Data excerpts:
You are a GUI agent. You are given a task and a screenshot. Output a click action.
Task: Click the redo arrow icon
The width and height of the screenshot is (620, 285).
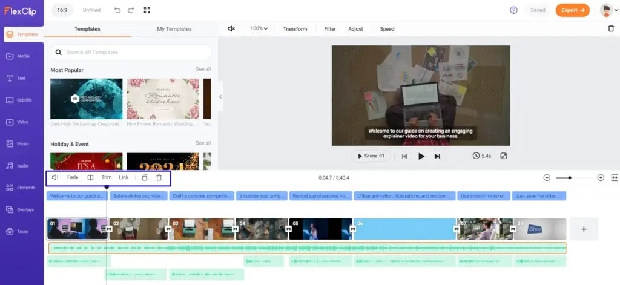131,10
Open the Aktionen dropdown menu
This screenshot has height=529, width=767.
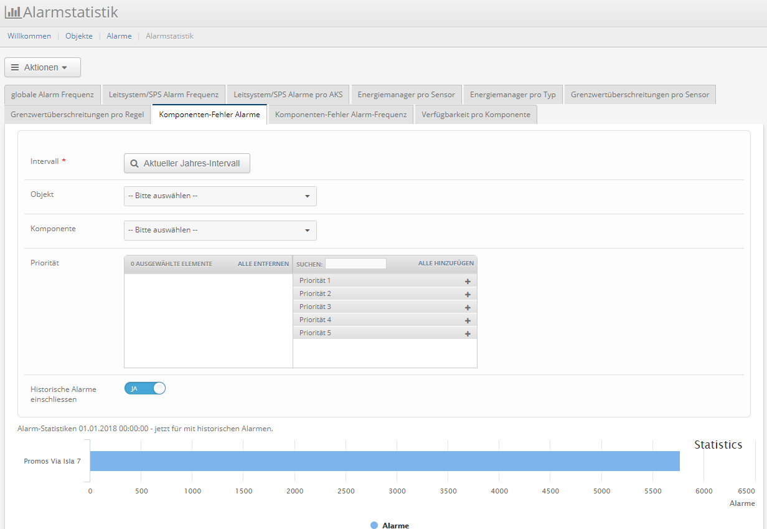[x=42, y=67]
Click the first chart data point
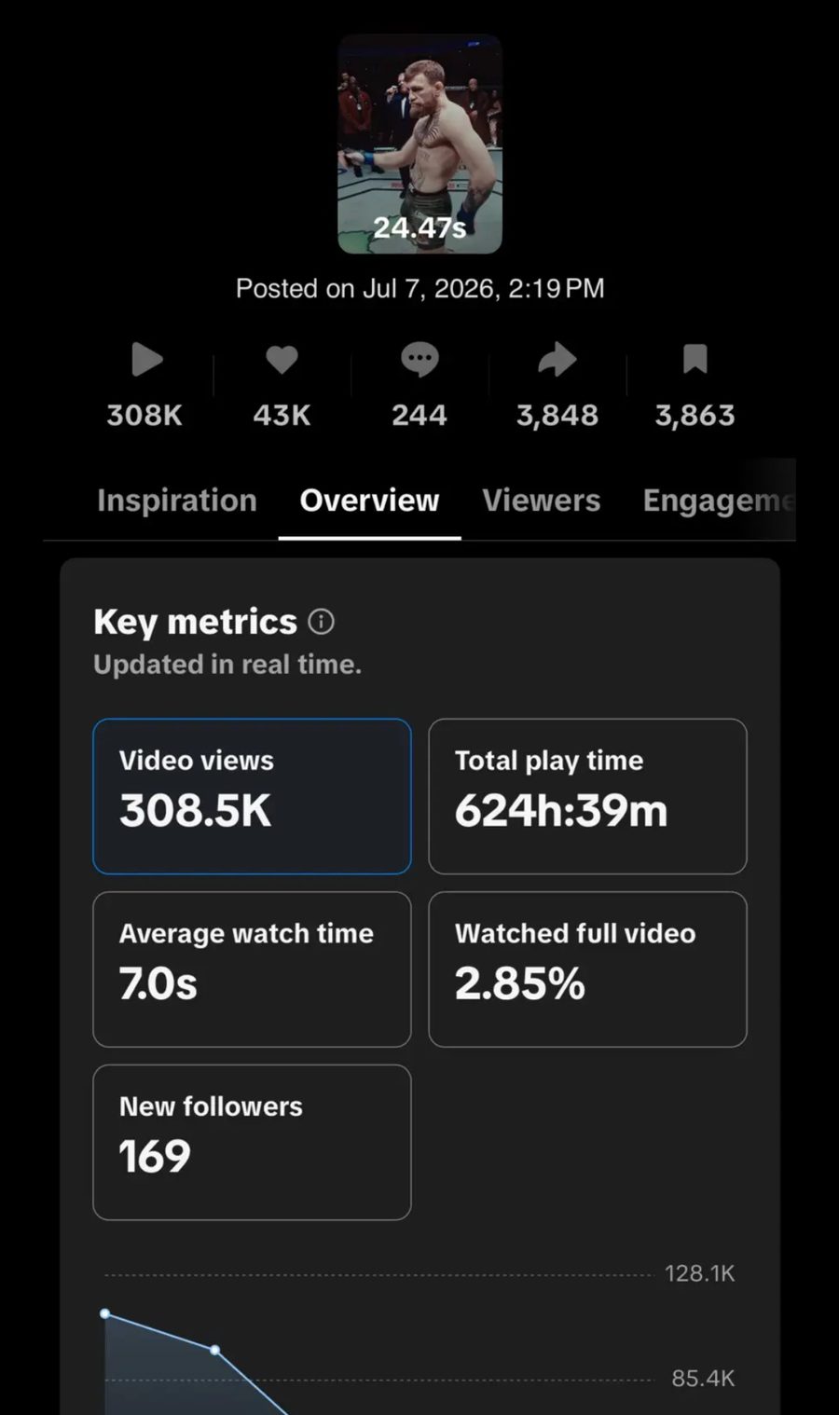The height and width of the screenshot is (1415, 839). [105, 1313]
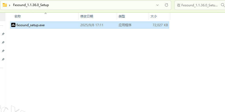Image resolution: width=225 pixels, height=112 pixels.
Task: Click the sort arrow above 名称 column
Action: click(x=45, y=13)
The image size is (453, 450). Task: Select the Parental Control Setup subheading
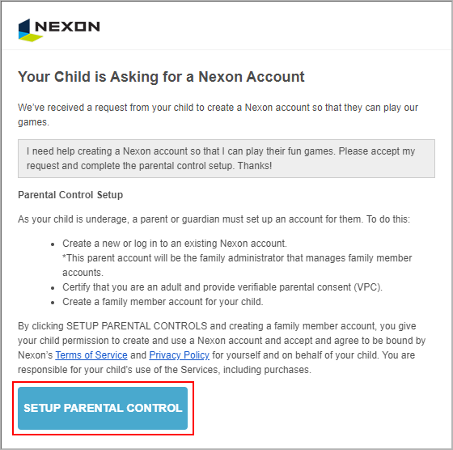click(70, 195)
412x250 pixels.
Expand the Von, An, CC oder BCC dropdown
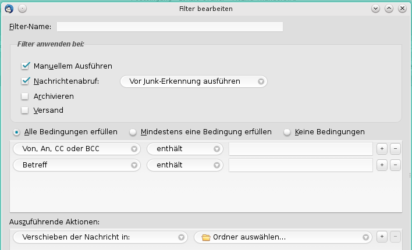pos(76,149)
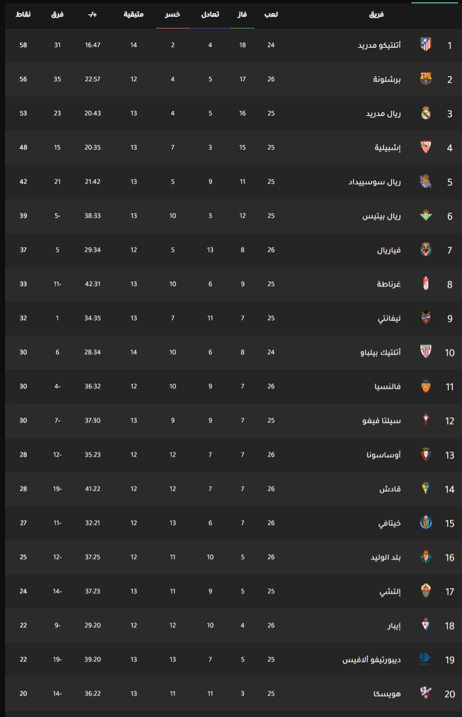Sort by the فاز wins column
Viewport: 462px width, 717px height.
click(x=243, y=14)
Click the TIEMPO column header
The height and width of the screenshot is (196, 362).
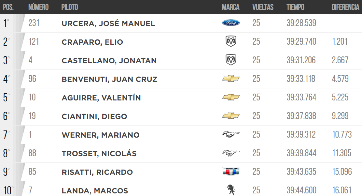[295, 7]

#### Assignment:
Set down each entry above word for word, without its pictures.

#### Answer to the exercise:
You are a GUI agent. You are given a task and a screenshot. Output a click action.
Task: Click the redo arrow icon
The width and height of the screenshot is (620, 285).
131,10
Open the Aktionen dropdown menu
This screenshot has height=529, width=767.
[x=42, y=67]
Click the first chart data point
The height and width of the screenshot is (1415, 839). [105, 1313]
Image resolution: width=225 pixels, height=112 pixels.
Task: Click the sort arrow above 名称 column
Action: click(x=45, y=13)
The image size is (453, 450). Task: Select the Parental Control Setup subheading
click(70, 195)
412x250 pixels.
Expand the Von, An, CC oder BCC dropdown
pos(76,149)
Sort by the فاز wins column
Viewport: 462px width, 717px height.
click(x=243, y=14)
Click the TIEMPO column header
The height and width of the screenshot is (196, 362).
[295, 7]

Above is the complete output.